## EXERCISE OBJECTIVE
Copy the records word for word from the line containing "Open the Dashboard speedometer icon" through the end of the records, both included. Leave the pictures out of your copy.
>> BEGIN SUPPLIED RECORDS
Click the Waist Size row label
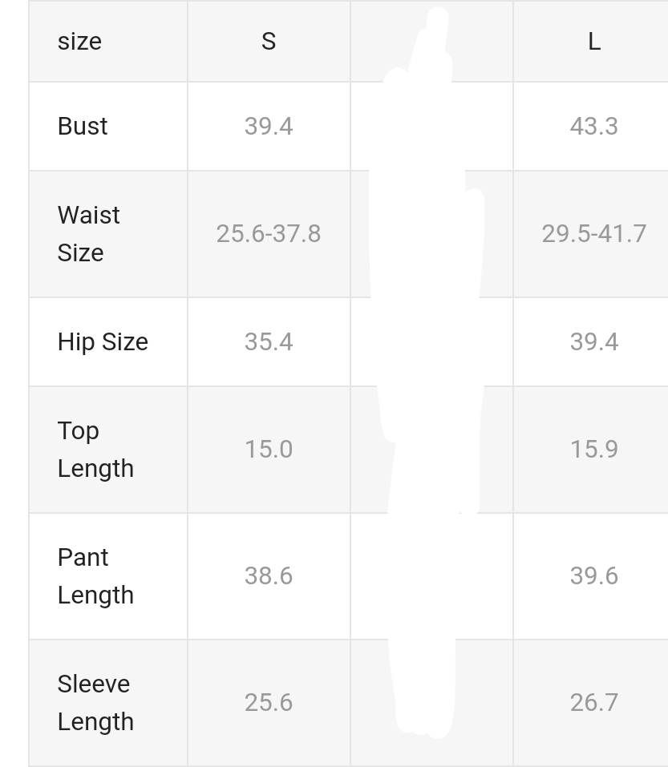point(89,233)

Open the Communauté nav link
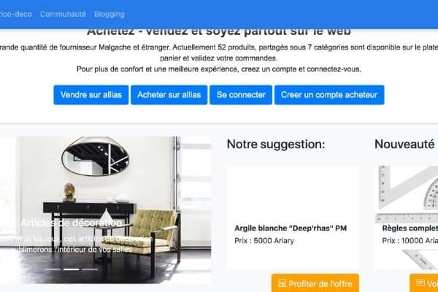(x=63, y=15)
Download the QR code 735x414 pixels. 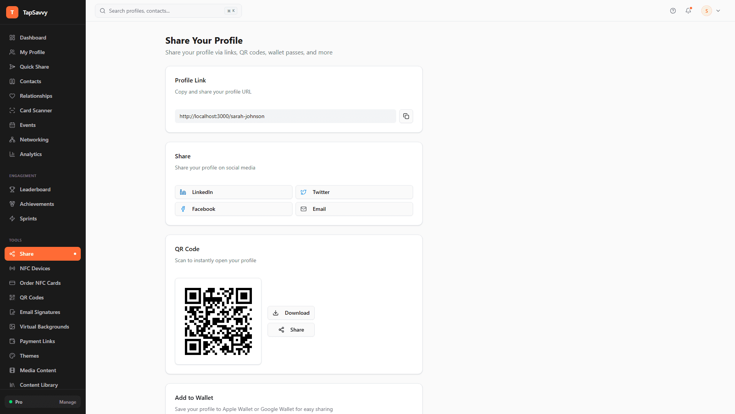291,313
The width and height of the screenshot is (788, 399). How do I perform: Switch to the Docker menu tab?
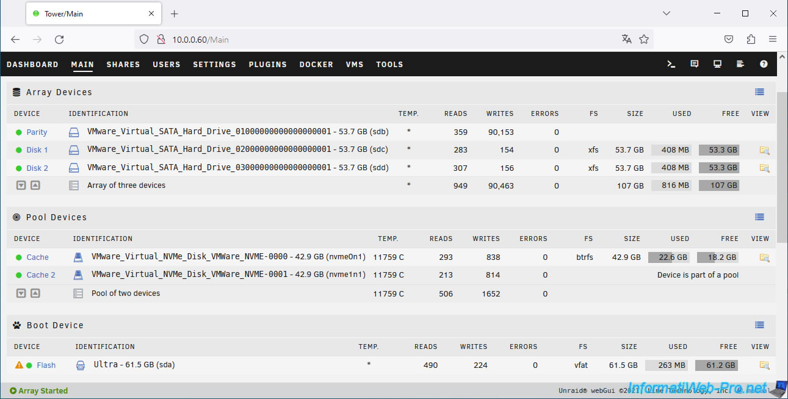[316, 65]
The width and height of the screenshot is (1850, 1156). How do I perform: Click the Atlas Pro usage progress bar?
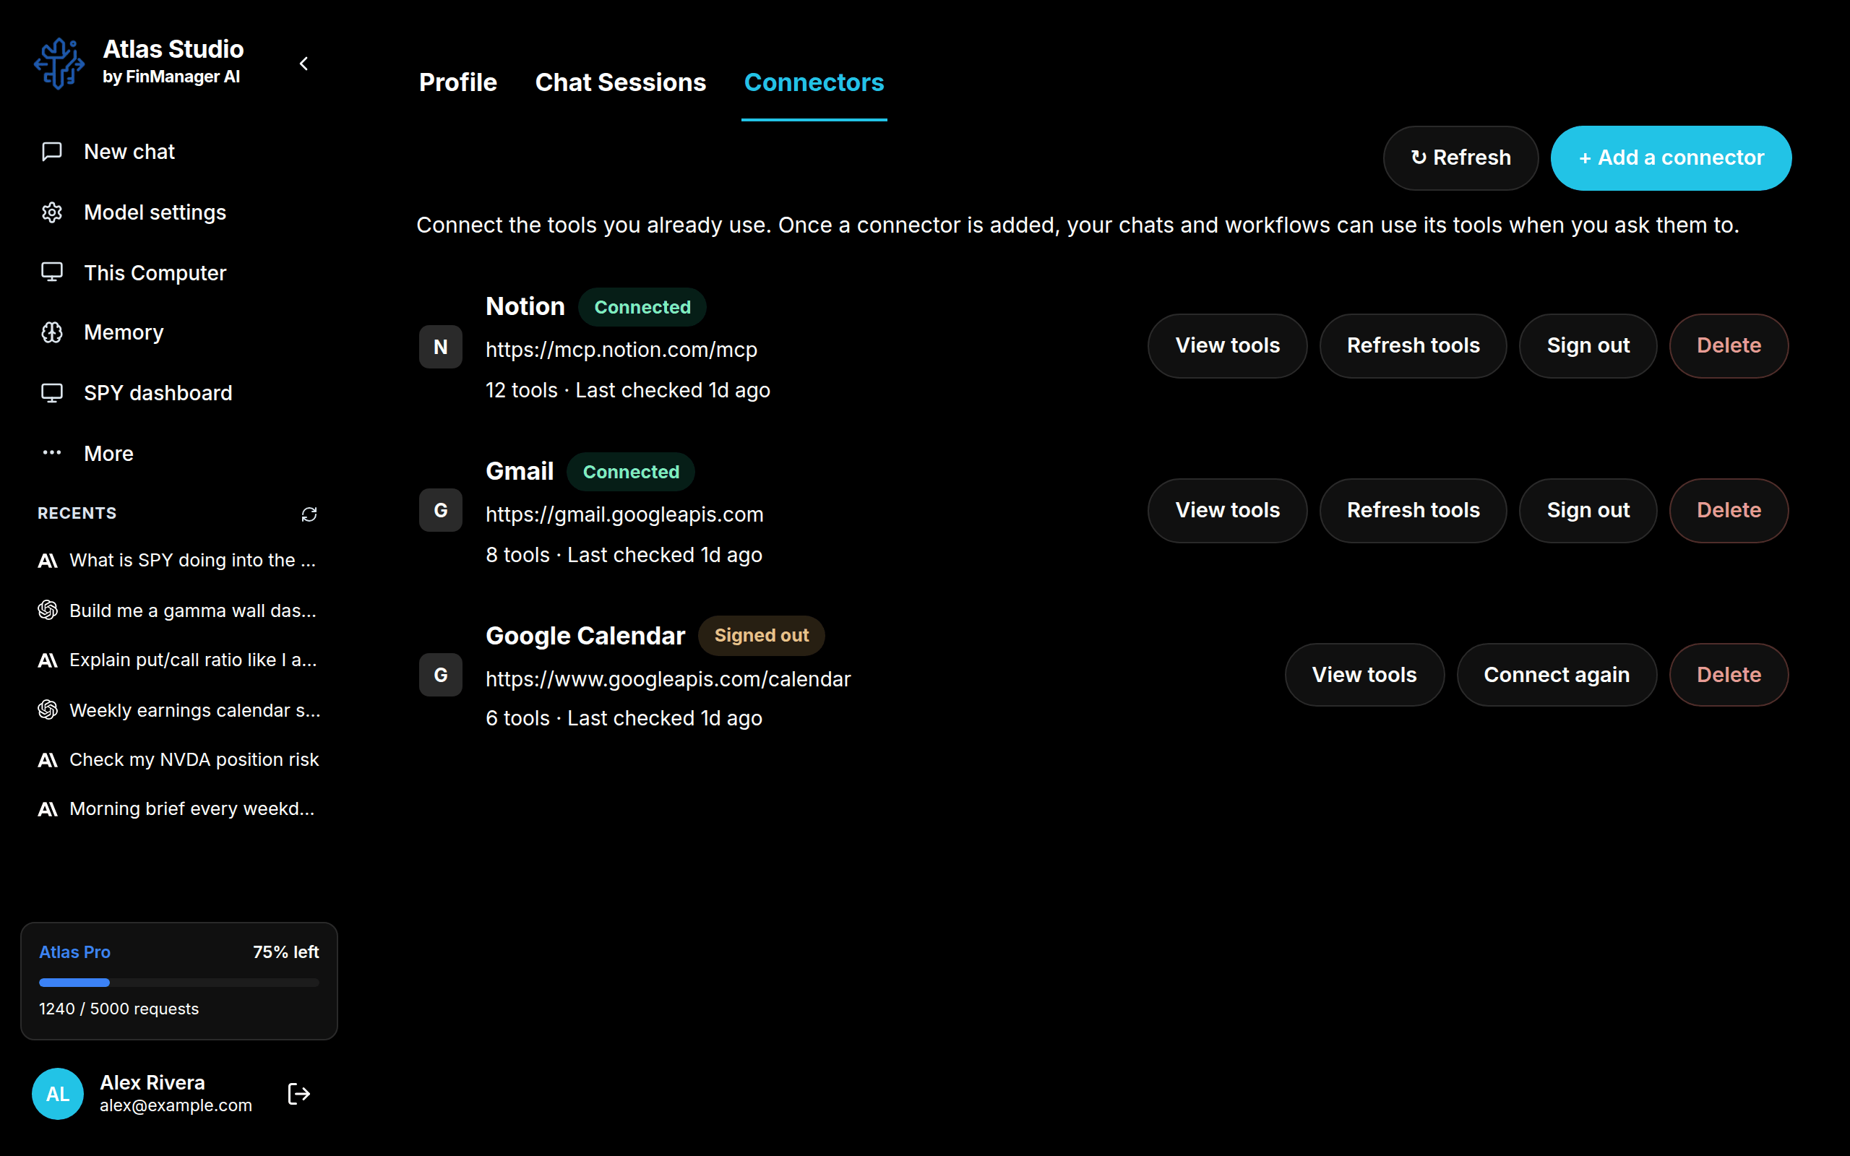click(179, 982)
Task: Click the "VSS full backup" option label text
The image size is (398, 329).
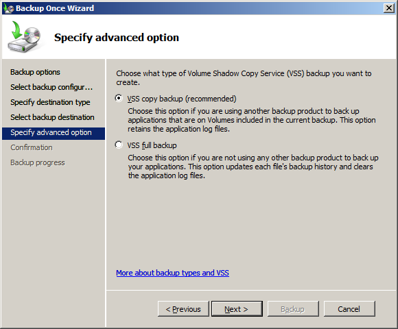Action: [152, 145]
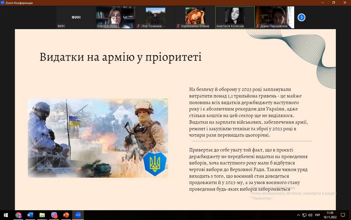Open the taskbar clock and date
The width and height of the screenshot is (351, 220).
coord(330,215)
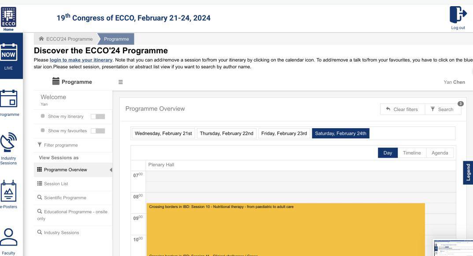This screenshot has width=473, height=256.
Task: Open the NOW LIVE calendar icon
Action: [x=9, y=52]
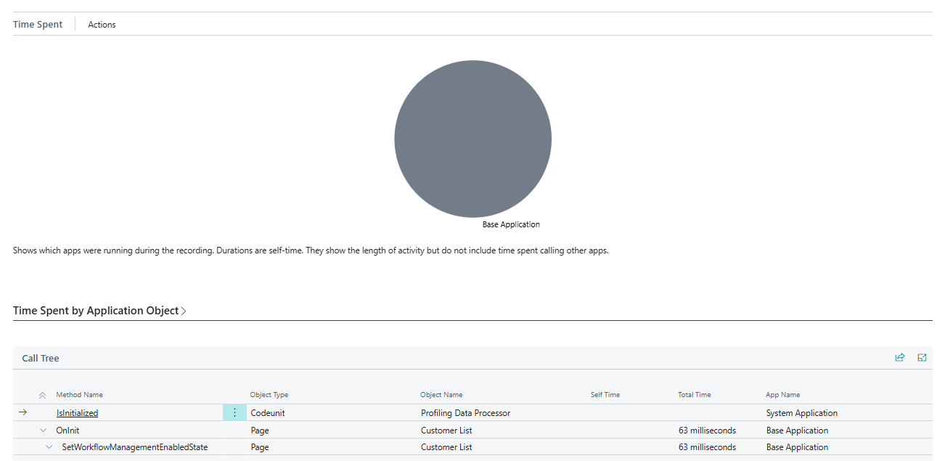
Task: Open Call Tree in a new window icon
Action: pyautogui.click(x=922, y=357)

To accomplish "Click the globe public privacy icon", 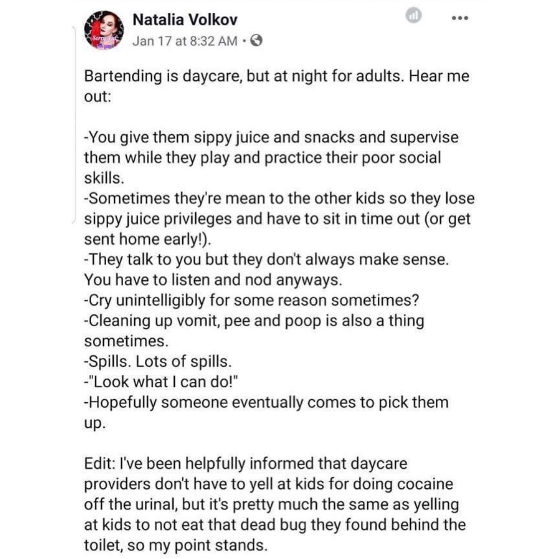I will pyautogui.click(x=256, y=41).
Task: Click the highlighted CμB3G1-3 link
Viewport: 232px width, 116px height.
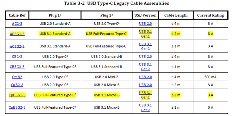Action: [x=17, y=95]
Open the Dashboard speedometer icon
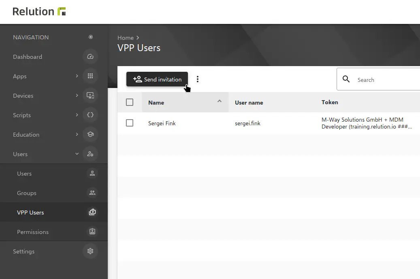This screenshot has width=420, height=279. [x=90, y=56]
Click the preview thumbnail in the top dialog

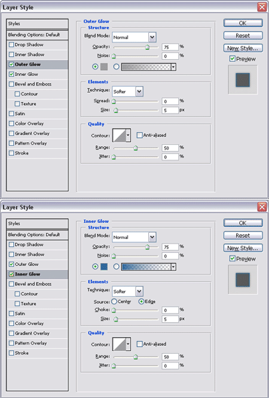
>> END SUPPLIED RECORDS
## EXERCISE SOLUTION
Open the Dashboard speedometer icon
This screenshot has width=420, height=279. [x=90, y=56]
Click the preview thumbnail in the top dialog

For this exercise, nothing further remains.